> **Required action**
Nothing but the lines below between the line holding "Instruction: Click the scene" and the line holding "Select the Hand view tool", inclusive, should appear in the answer, each set down exactly.

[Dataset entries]
--*--
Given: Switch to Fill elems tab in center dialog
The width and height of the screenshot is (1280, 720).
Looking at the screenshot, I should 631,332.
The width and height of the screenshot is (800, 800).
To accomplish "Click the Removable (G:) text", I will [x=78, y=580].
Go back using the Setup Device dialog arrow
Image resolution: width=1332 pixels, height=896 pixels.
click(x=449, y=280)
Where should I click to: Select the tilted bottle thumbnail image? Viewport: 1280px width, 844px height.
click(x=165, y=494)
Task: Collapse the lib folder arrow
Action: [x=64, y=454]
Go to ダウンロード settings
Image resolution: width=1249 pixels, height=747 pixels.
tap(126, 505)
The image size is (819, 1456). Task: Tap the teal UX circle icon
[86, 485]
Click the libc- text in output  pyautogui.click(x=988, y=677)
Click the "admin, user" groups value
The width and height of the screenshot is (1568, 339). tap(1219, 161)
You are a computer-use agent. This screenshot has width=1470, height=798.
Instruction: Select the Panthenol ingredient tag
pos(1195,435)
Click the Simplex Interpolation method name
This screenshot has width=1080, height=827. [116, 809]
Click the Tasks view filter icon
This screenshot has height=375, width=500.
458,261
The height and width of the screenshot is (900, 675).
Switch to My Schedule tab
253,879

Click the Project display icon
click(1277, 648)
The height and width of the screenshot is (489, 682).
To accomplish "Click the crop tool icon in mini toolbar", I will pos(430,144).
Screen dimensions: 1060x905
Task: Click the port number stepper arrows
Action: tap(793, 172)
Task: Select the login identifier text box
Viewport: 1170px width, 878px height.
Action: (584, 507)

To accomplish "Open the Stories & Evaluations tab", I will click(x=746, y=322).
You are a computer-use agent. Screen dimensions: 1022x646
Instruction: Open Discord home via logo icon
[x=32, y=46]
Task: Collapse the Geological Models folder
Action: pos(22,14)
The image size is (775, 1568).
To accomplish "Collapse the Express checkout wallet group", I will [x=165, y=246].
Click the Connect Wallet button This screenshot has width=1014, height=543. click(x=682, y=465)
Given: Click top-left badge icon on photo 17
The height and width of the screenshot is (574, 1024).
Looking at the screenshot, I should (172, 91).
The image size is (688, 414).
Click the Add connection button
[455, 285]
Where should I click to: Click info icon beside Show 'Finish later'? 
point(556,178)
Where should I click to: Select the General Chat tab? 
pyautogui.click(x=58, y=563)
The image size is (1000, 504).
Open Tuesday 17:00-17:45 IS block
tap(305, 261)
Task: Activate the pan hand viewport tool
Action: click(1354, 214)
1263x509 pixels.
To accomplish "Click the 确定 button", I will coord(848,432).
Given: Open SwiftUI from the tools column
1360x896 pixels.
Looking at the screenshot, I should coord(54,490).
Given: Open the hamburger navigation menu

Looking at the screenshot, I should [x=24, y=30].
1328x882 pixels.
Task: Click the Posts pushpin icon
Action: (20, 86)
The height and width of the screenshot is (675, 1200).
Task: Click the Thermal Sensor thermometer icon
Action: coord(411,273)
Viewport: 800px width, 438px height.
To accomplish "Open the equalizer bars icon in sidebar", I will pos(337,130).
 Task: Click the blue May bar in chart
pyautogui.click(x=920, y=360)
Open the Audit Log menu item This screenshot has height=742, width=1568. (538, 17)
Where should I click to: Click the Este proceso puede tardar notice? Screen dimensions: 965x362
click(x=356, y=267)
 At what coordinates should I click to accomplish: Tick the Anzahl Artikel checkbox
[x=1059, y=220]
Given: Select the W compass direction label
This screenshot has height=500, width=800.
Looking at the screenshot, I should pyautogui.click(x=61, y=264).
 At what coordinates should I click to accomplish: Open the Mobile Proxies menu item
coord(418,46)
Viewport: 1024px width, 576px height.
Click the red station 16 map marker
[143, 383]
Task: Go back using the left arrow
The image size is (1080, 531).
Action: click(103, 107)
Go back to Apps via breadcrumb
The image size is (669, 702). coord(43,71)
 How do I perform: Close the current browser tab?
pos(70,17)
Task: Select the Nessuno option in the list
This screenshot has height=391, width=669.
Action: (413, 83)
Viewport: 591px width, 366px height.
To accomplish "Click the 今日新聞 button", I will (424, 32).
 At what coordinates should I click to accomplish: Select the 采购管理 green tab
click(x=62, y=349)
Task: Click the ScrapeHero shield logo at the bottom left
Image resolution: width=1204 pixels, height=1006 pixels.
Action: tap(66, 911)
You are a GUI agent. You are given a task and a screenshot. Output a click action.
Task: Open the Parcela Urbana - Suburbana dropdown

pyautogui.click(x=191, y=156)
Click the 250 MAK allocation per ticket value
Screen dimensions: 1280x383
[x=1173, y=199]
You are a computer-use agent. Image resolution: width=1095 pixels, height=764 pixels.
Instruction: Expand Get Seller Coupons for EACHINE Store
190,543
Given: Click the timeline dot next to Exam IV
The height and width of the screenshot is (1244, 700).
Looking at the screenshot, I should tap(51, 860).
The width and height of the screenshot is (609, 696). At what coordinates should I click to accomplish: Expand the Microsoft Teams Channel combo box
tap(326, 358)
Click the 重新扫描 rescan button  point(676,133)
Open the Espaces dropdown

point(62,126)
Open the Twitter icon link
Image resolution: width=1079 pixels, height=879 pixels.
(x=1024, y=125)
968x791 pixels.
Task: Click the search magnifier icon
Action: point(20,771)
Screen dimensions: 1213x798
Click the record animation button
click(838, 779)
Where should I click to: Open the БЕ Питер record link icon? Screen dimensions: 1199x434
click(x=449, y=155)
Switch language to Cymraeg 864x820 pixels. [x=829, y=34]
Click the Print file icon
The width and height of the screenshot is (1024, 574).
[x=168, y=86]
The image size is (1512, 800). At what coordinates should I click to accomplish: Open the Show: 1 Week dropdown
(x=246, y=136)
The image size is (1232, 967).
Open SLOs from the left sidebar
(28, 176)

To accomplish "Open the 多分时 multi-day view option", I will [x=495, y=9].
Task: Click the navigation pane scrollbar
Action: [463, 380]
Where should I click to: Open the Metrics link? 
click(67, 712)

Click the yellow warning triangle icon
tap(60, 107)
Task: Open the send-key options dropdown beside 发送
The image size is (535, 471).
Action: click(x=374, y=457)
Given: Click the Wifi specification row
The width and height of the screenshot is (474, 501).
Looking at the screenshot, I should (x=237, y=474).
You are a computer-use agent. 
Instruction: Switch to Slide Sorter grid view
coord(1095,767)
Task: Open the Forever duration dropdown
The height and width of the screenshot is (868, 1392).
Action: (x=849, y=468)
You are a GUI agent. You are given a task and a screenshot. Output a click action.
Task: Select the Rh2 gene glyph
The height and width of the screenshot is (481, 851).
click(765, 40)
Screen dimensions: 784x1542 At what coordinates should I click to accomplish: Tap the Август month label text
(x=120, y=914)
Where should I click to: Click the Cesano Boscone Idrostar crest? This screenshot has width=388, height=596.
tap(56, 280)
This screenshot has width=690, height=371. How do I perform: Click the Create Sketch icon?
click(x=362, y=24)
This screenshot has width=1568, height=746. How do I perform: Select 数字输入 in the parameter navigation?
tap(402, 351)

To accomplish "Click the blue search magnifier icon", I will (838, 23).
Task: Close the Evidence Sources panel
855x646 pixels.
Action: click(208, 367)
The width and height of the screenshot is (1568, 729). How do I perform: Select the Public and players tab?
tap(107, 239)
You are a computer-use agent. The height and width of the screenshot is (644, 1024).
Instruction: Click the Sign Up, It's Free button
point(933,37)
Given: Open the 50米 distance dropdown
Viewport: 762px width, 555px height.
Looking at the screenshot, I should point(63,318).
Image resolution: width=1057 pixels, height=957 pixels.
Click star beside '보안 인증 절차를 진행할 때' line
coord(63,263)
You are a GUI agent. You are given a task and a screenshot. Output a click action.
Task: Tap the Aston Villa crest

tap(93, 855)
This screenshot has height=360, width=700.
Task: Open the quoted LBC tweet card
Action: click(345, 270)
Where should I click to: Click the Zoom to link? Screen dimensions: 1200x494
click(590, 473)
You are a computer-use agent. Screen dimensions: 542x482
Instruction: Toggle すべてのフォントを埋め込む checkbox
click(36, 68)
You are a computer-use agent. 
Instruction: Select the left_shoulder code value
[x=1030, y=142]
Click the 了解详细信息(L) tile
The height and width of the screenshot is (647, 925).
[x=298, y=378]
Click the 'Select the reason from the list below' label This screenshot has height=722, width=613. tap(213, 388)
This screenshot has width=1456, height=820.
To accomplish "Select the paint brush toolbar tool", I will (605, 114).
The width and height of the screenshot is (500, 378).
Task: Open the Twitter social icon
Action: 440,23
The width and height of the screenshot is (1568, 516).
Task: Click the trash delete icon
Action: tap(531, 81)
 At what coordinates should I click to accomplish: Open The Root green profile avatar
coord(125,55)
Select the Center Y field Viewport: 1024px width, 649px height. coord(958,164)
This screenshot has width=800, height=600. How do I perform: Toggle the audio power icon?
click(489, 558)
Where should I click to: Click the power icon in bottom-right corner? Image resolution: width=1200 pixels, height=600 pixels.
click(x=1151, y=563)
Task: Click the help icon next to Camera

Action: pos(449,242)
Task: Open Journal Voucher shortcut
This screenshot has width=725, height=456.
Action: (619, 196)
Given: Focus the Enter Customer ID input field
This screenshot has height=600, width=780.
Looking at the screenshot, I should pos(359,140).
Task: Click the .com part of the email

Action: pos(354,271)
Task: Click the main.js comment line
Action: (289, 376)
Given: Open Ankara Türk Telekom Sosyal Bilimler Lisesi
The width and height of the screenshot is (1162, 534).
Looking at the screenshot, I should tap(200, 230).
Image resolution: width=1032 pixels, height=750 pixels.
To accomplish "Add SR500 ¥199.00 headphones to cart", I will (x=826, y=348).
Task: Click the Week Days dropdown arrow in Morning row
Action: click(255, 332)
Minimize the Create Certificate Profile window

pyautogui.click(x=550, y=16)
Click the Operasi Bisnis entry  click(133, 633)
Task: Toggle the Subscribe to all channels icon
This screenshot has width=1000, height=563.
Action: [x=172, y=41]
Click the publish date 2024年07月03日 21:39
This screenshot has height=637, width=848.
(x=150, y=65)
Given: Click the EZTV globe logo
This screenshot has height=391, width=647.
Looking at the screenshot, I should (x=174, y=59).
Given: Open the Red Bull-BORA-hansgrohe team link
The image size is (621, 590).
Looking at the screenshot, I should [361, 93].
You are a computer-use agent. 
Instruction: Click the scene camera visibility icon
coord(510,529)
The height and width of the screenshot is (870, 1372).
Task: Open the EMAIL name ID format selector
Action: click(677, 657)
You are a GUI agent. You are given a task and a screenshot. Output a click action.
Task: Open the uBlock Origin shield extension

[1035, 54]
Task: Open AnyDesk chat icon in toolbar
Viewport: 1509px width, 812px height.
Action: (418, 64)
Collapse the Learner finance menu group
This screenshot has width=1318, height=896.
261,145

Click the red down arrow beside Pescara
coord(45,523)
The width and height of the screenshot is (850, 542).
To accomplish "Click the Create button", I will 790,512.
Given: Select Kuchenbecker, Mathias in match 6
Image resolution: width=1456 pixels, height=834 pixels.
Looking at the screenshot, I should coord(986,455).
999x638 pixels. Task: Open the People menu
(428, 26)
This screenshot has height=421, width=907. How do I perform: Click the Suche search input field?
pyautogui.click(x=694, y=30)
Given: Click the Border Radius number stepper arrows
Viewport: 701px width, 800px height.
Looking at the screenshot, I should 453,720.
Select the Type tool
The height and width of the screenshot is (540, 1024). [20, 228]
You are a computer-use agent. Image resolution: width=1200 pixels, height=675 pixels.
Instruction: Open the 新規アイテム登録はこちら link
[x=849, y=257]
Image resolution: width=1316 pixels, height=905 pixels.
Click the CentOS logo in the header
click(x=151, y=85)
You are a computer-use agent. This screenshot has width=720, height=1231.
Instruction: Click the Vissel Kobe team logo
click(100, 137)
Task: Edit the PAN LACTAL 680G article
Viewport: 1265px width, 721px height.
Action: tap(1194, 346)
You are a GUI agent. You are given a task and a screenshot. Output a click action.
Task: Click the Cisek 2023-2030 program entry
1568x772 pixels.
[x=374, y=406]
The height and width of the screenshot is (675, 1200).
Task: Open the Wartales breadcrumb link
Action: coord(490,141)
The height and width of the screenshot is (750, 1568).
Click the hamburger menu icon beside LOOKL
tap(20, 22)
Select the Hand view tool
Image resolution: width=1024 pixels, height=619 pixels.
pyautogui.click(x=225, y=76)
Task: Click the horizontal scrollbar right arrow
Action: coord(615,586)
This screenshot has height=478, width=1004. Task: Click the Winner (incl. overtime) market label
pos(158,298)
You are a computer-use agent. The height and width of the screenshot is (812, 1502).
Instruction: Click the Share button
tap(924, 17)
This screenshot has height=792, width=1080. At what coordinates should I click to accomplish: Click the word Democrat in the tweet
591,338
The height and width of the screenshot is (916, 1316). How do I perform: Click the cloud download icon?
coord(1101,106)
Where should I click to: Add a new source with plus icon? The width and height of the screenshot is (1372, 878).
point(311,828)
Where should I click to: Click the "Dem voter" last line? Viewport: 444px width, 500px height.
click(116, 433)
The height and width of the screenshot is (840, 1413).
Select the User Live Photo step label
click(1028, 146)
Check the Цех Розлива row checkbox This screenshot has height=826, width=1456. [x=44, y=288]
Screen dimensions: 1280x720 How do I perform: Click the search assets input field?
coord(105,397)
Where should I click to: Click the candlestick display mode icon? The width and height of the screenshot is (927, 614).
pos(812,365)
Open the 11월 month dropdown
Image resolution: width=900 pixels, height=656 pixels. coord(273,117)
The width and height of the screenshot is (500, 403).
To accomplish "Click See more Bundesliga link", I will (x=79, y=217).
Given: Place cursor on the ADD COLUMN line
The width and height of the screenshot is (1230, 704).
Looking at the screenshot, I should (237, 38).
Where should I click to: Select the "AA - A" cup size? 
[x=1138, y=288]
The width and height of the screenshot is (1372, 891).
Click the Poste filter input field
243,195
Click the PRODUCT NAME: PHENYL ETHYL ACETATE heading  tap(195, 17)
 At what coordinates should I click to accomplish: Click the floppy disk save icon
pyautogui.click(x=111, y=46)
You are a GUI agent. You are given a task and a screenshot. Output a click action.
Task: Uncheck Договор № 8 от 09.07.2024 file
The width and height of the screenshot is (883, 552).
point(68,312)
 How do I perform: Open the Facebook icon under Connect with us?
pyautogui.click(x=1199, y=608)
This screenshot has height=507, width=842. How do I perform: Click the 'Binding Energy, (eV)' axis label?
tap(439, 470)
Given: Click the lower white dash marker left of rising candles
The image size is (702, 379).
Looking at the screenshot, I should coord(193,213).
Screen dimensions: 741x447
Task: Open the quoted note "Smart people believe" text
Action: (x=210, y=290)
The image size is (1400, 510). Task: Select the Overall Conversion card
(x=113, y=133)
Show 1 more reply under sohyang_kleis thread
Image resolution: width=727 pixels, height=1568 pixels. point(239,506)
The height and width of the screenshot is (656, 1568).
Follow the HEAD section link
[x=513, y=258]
--*--
> **Solution for this task**
Instruction: Click the scene camera visibility icon
coord(510,529)
The height and width of the screenshot is (870, 1372).
Task: Open the EMAIL name ID format selector
Action: click(677, 657)
You are a GUI agent. You are given a task and a screenshot. Output a click action.
Task: Open the uBlock Origin shield extension

[1035, 54]
Task: Open AnyDesk chat icon in toolbar
Viewport: 1509px width, 812px height.
Action: (418, 64)
Collapse the Learner finance menu group
This screenshot has width=1318, height=896.
261,145

Click the red down arrow beside Pescara
coord(45,523)
The width and height of the screenshot is (850, 542).
To accomplish "Click the Create button", I will 790,512.
Given: Select Kuchenbecker, Mathias in match 6
Image resolution: width=1456 pixels, height=834 pixels.
Looking at the screenshot, I should coord(986,455).
999x638 pixels. Task: Open the People menu
(428, 26)
This screenshot has height=421, width=907. How do I perform: Click the Suche search input field?
pyautogui.click(x=694, y=30)
Given: Click the Border Radius number stepper arrows
Viewport: 701px width, 800px height.
Looking at the screenshot, I should 453,720.
Select the Type tool
The height and width of the screenshot is (540, 1024). [20, 228]
You are a computer-use agent. Image resolution: width=1200 pixels, height=675 pixels.
Instruction: Open the 新規アイテム登録はこちら link
[x=849, y=257]
Image resolution: width=1316 pixels, height=905 pixels.
Click the CentOS logo in the header
click(x=151, y=85)
You are a computer-use agent. This screenshot has width=720, height=1231.
Instruction: Click the Vissel Kobe team logo
click(100, 137)
Task: Edit the PAN LACTAL 680G article
Viewport: 1265px width, 721px height.
Action: tap(1194, 346)
You are a GUI agent. You are given a task and a screenshot. Output a click action.
Task: Click the Cisek 2023-2030 program entry
1568x772 pixels.
[x=374, y=406]
The height and width of the screenshot is (675, 1200).
Task: Open the Wartales breadcrumb link
Action: coord(490,141)
The height and width of the screenshot is (750, 1568).
Click the hamburger menu icon beside LOOKL
tap(20, 22)
Select the Hand view tool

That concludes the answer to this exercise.